▶ _What the exercise asks_:
Which rows below contain the string "next" with its case matched exactly? Copy each of those lines in full.

▶ _Rows_:
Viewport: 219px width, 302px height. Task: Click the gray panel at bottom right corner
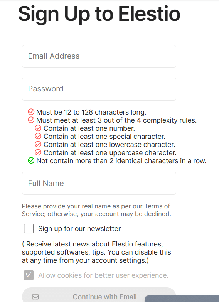point(182,299)
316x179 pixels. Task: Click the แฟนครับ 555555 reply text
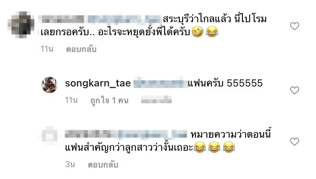[x=225, y=83]
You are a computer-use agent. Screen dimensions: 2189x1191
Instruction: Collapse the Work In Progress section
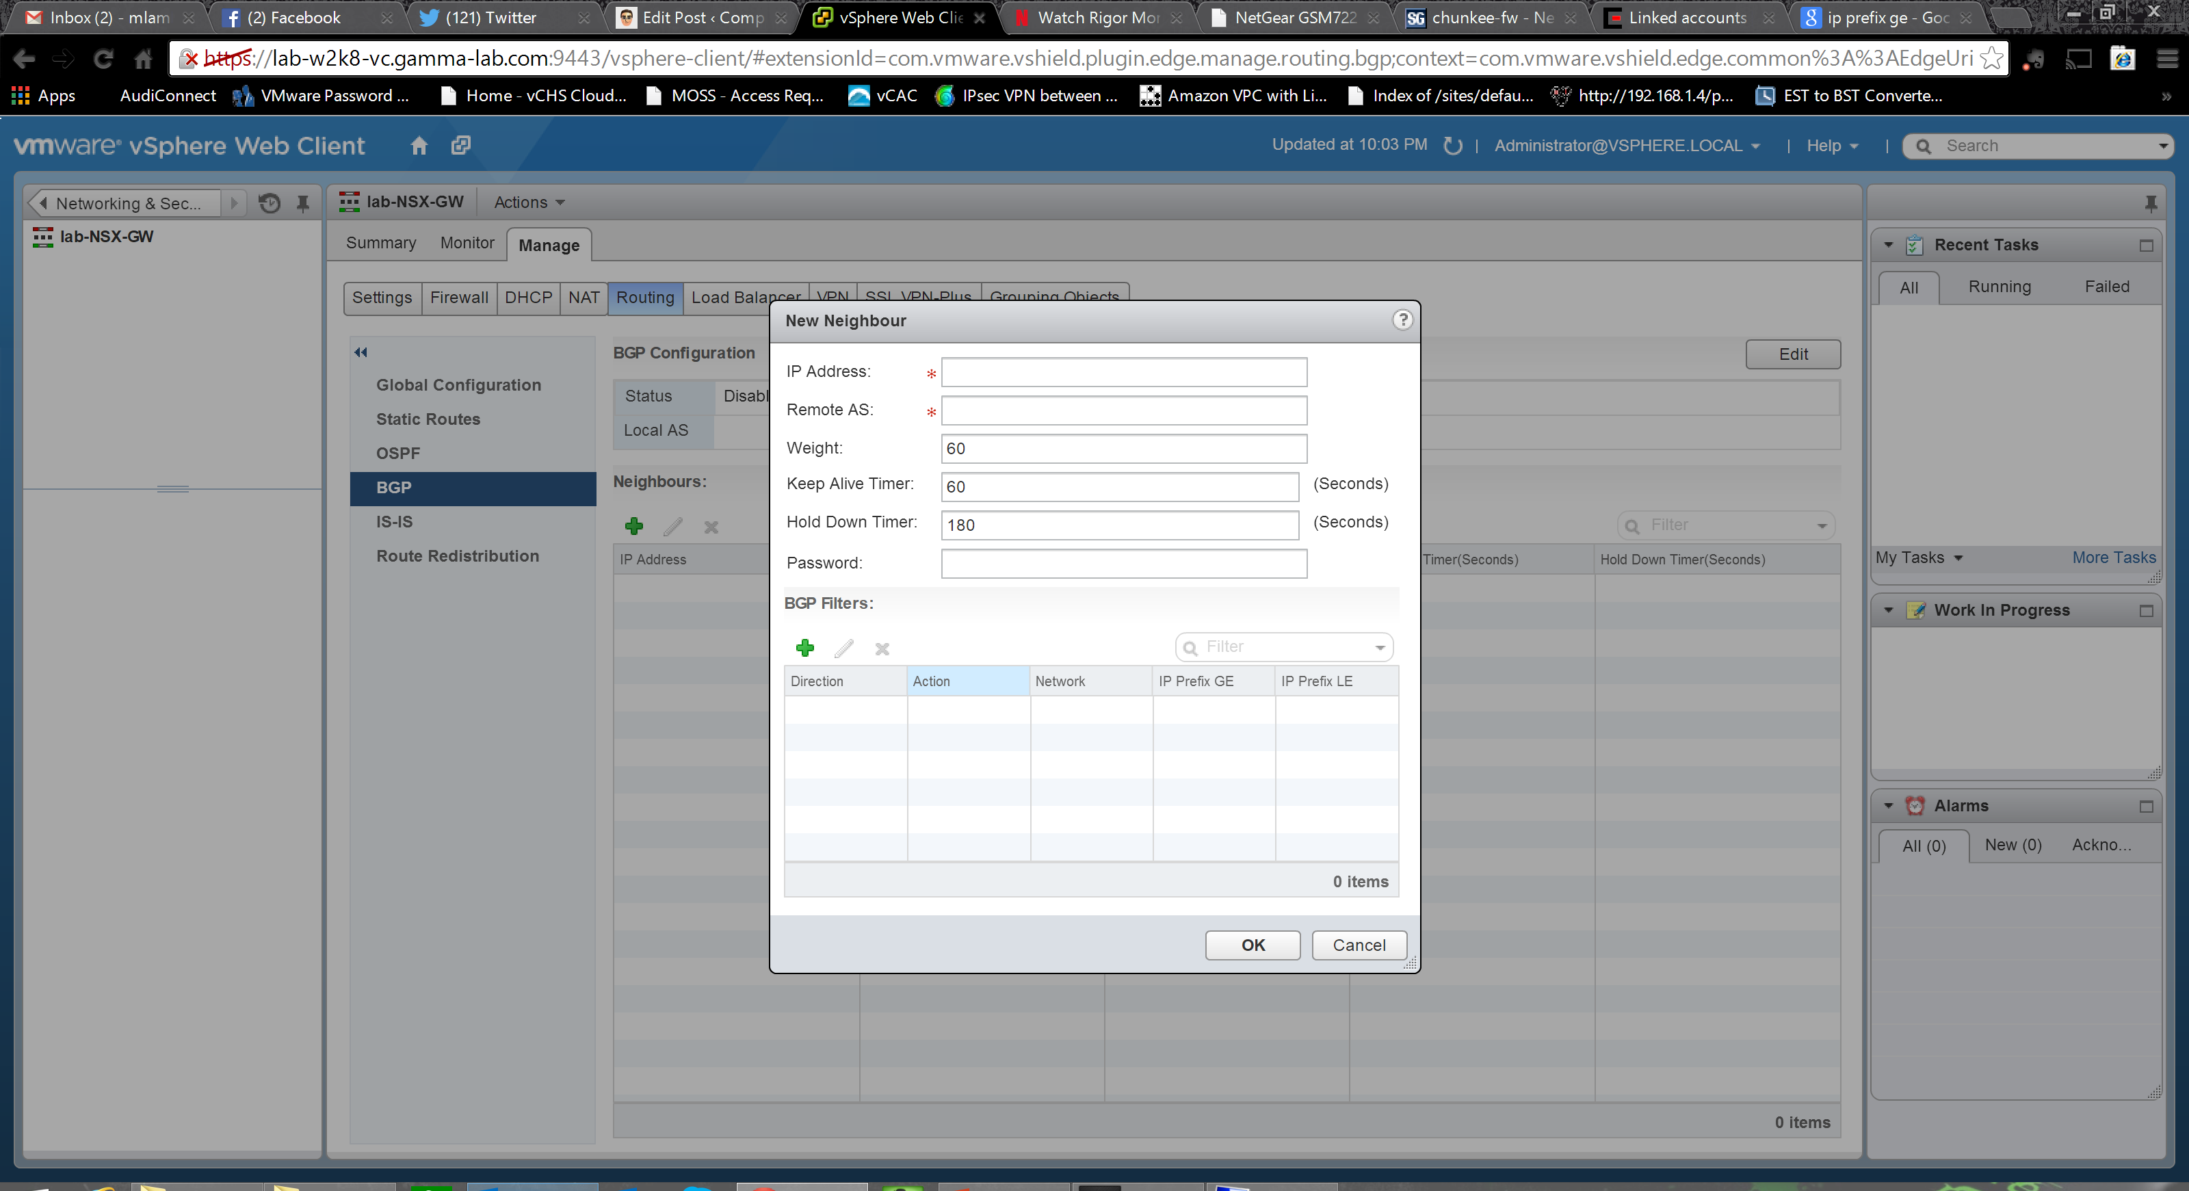[x=1888, y=610]
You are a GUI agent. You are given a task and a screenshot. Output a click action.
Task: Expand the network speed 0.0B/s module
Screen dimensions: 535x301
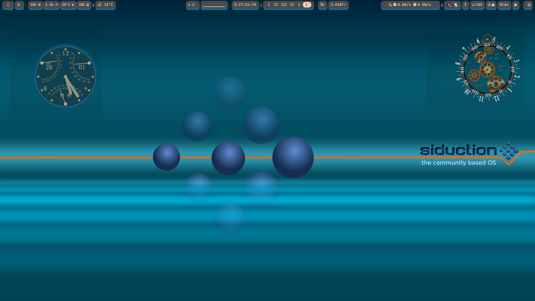410,5
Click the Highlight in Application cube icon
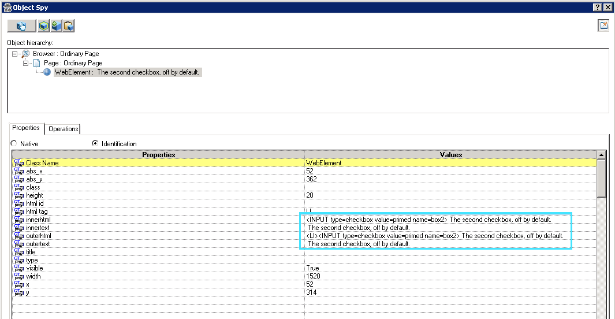This screenshot has height=319, width=615. click(44, 26)
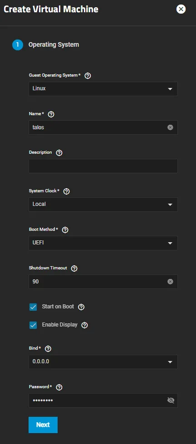Clear the Name field text
Screen dimensions: 196x444
pyautogui.click(x=170, y=127)
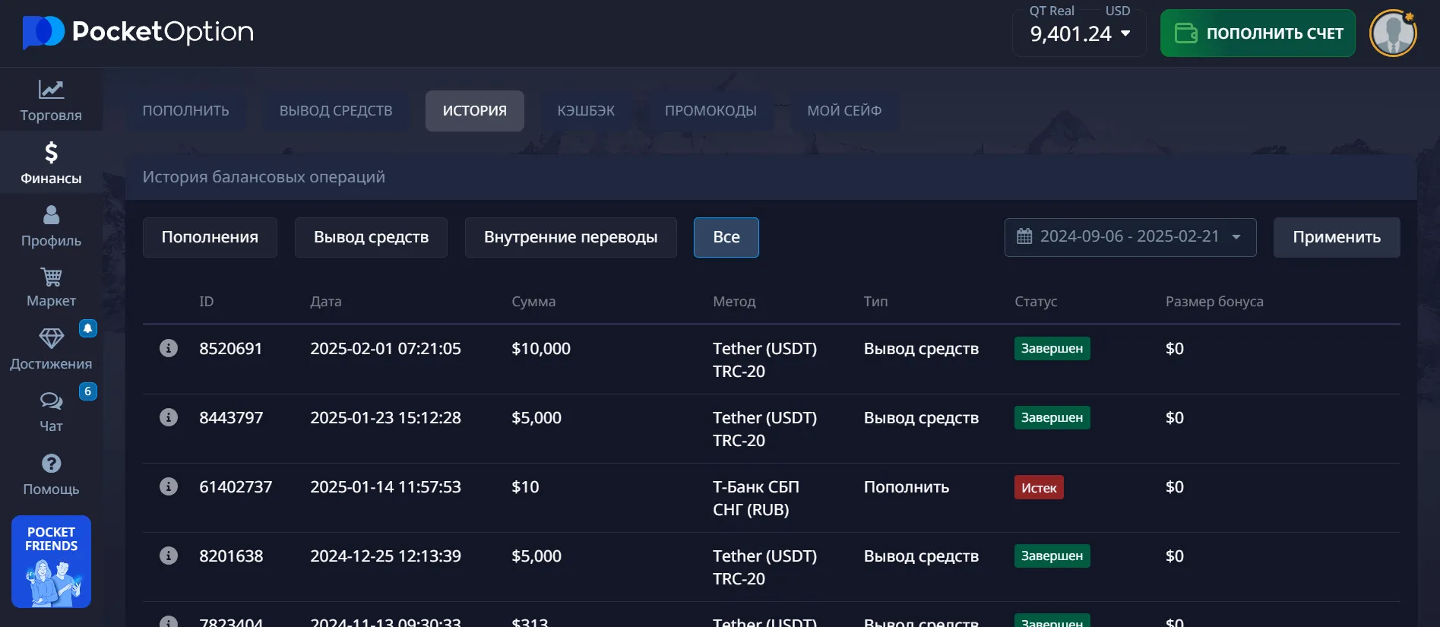This screenshot has width=1440, height=627.
Task: Open the Achievements diamond icon
Action: [x=51, y=338]
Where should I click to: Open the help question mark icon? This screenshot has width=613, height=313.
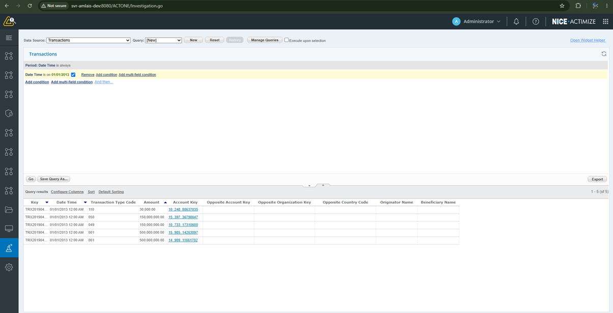[536, 21]
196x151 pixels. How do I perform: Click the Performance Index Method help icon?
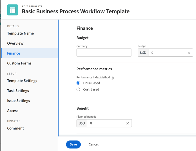click(x=112, y=78)
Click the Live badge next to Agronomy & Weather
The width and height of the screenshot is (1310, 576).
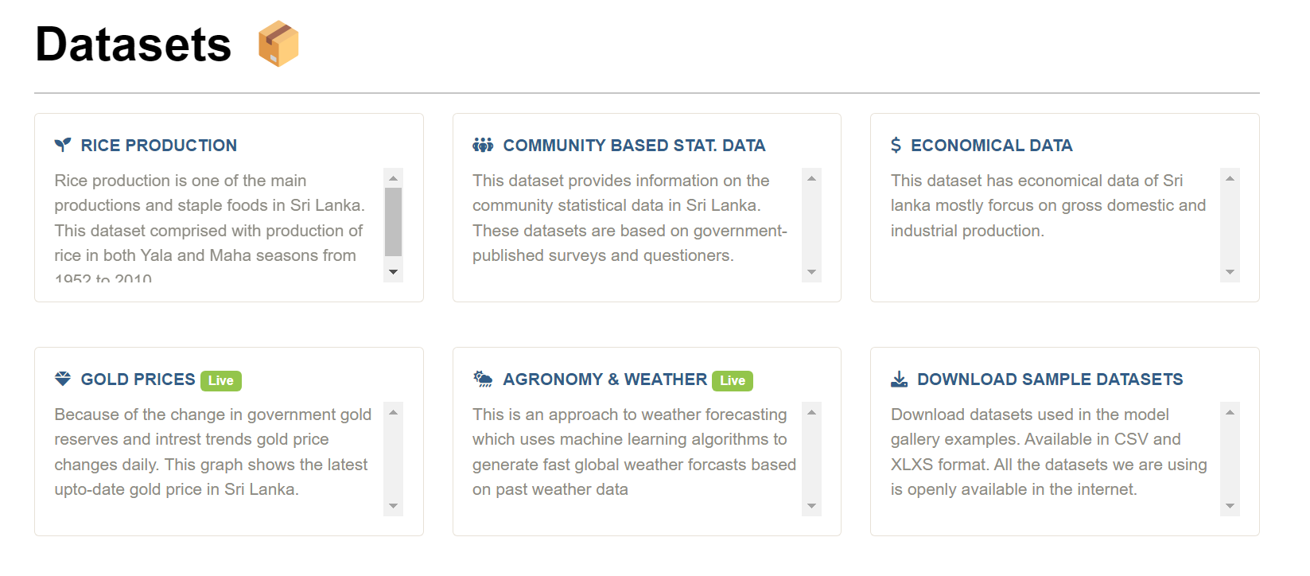tap(733, 380)
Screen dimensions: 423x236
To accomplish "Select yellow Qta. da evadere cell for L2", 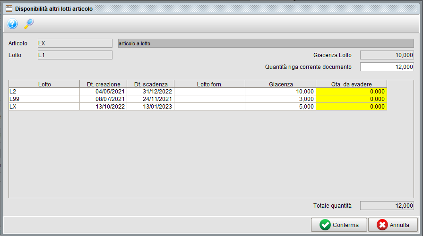I will tap(351, 91).
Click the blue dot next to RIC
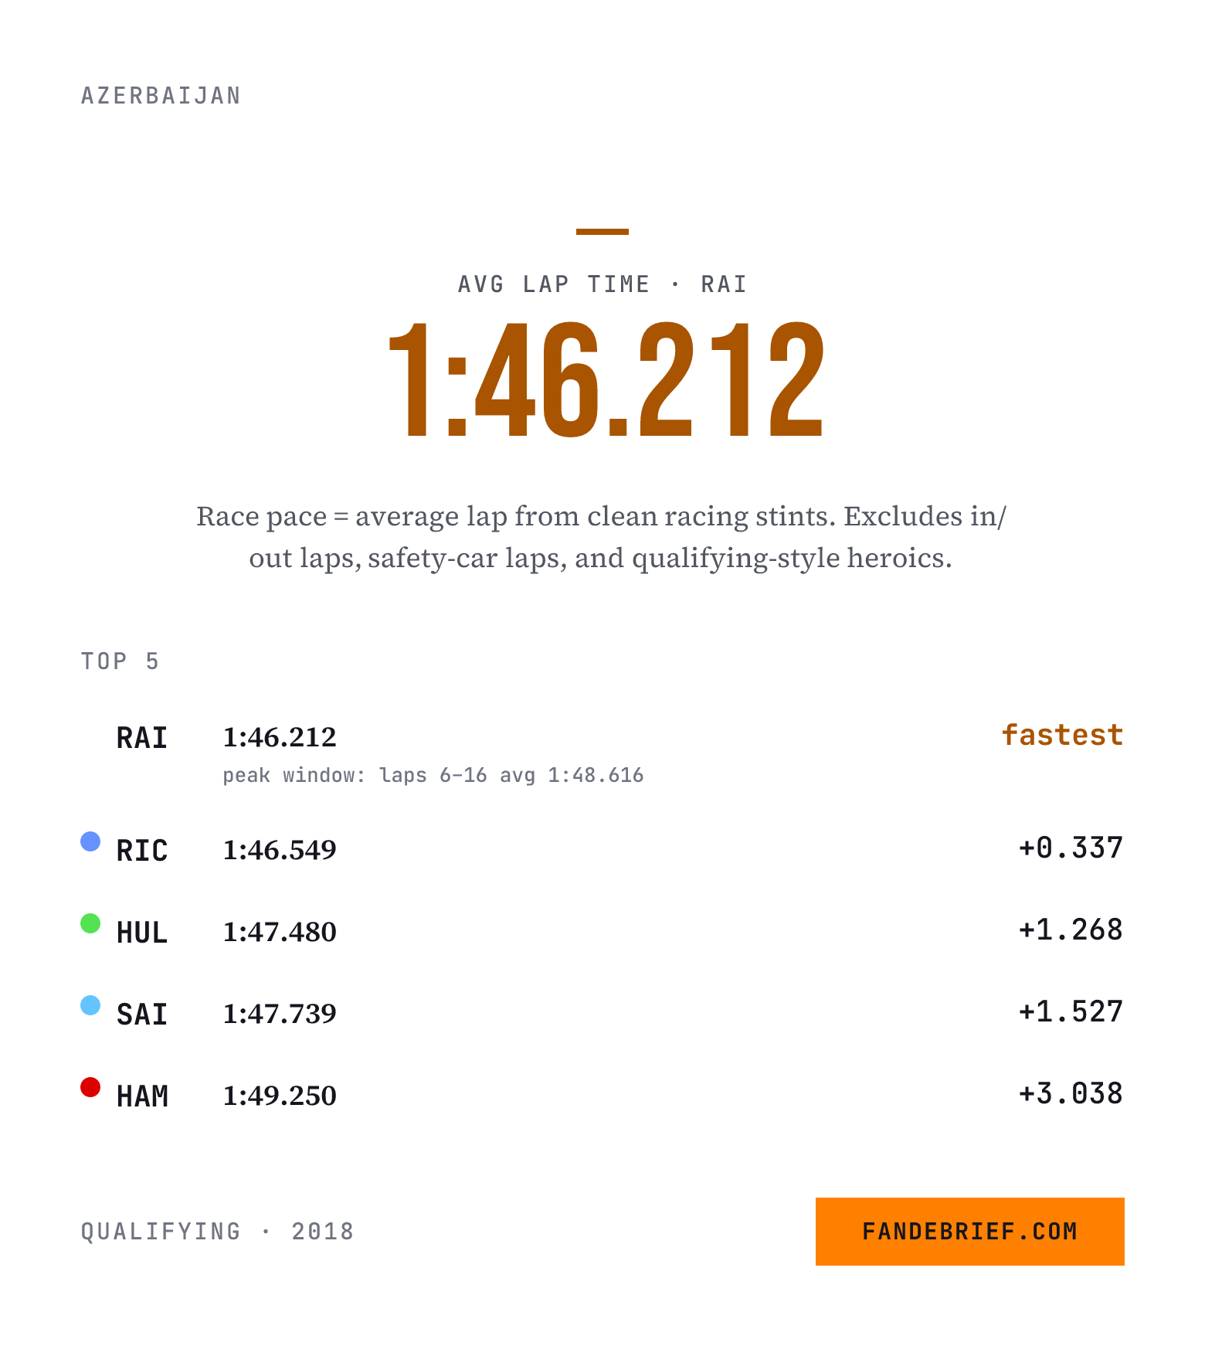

▶ _Written response_:
Click the Live badge next to Agronomy & Weather
Click the blue dot next to RIC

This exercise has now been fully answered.